As the picture opens the police arrest Dee, a hardworking single mother of four, and baselessly charge her with selling drugs. It’s soon apparent that the arrest is part of a sweeping attempt by Calvin Beckett (Michael O’Keefe), the vile, racist district attorney of Melody, Texas, to “clean up” the town’s public housing, in which Dee resides. Soon, in a nightmare scenario for the Bill O’Reillys of the world, ACLU attorney David Cohen (Tim Blake Nelson) is on the scene. He and local, good ol’ boy lawyer Sam Conroy (Will Patton) advocate for Dee’s release and, after her prison sentence is dropped in exchange for a guilty plea, persuade her to reject the deal and fight to clear her name.

The movie works best when it shuts out the politics and focuses on Dee’s life at home. Her interactions with her children and mother Alma (Alfre Woodard) establish the extraordinary nature of her personal sacrifice in challenging Beckett. The film depicts mother-child connections marked by ferocious protectiveness and impassioned, no holds barred love as Dee and Alma struggle mightily to carve out some stability for the children within an increasingly unstable world. Even if a subplot involving the deadbeat father (Xzibit) of two of the children feels like warmed over melodrama Beharie, Woodard and the young actors bring a real sense of emotional authenticity to the Roberts family bond.

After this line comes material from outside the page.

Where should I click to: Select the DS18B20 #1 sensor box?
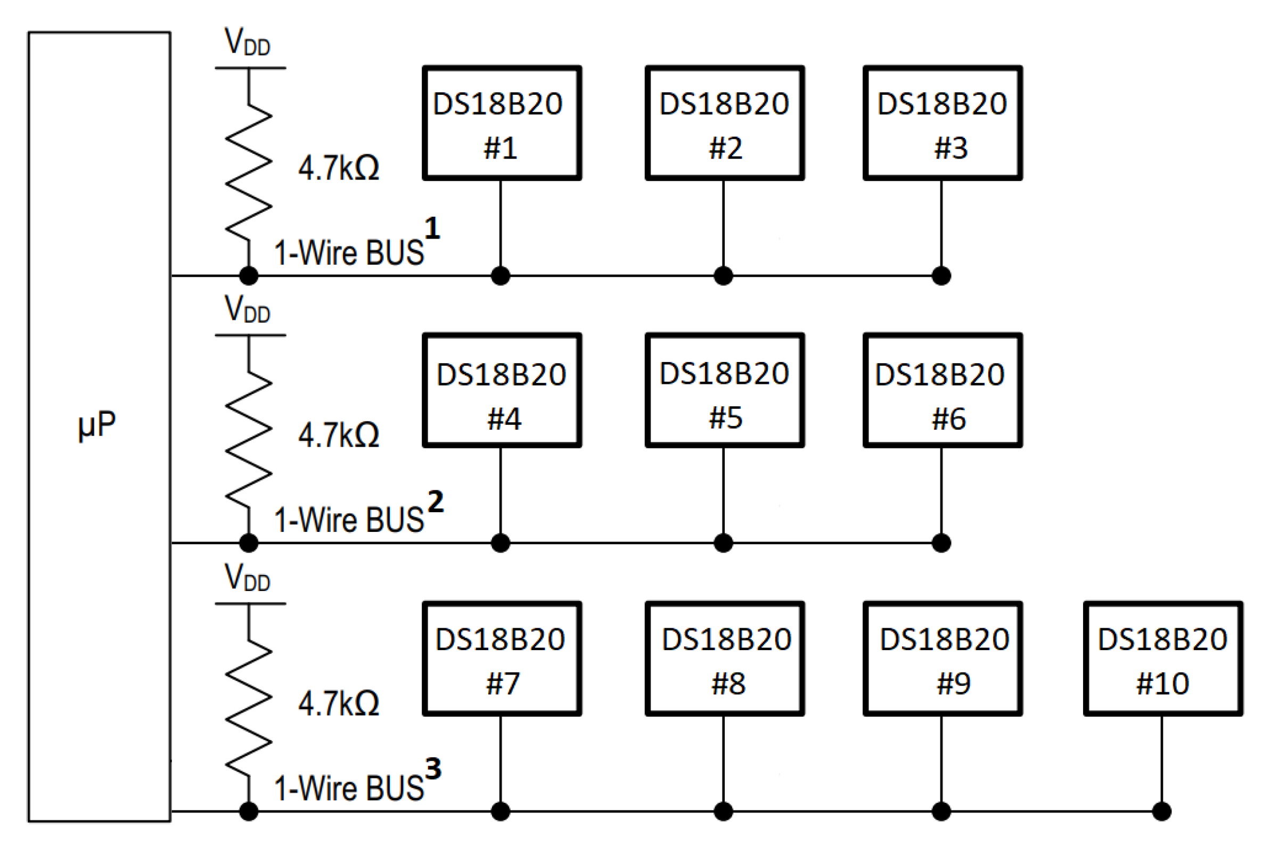(x=501, y=123)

When Disney shifts into agitprop territory the film promptly falls apart, lost in a sea of good intentions. It suits no one to reduce such a unique story to moralistic fodder. Yet virtually every detail of the sociopolitical milieu evoked by the picture underlines the divisive approach taken. David Cohen is depicted as such a kind, saintly figure he seems heaven sent, serving as a Jewish Messianic figure for the small Texas community. Standing in diametric opposition is Beckett, so unabashedly racist he’s impossible to take seriously. He’s such a hateful personality that it’s difficult to believe he could ever have been elected district attorney and it’s even harder to regard him as a threatening villain. The filmmakers have forgotten the critical role measures of subtlety and nuance play in convincingly evoking real world evil. Beckett might as well be Darth Vader.

The straightforward docudrama cinematography clashes with the movie’s Hollywoodized implausibility, creating the discordant effect of a film wanting to be taken as fact but so clearly trading in dramatic fictions. That inauthentic atmosphere engulfs the depiction of the legal proceedings, with the movie weighed down by its emphasis of the symbolic importance of each small victory won by Dee and her lawyers. The dialogue relentlessly drives home the significance of Dee’s decision to pursue the case against Beckett, the injustices being carried out across the country and the daunting odds they’re facing. The business talk, delivered by Nelson and others with comical earnestness, grows wearisome.

Disney has filled the movie with interesting actors, including the charismatic newcomer Beharie, but he’s so wrapped up in the movie’s message that he rarely gives them sufficient opportunity to add real texture to the characters. It’s no coincidence that the most compelling moment in the entire film is a monologue in which Sam, a white Christian community pillar, explains the personal reasons he’s joined the case. It has the truthful, resigned sadness of a man who knows he’s spent a lifetime promulgating a corrupt system and, as delivered by Patton, it gets closer to the heart of American Violet than a thousand obvious repetitions of the film’s message ever could.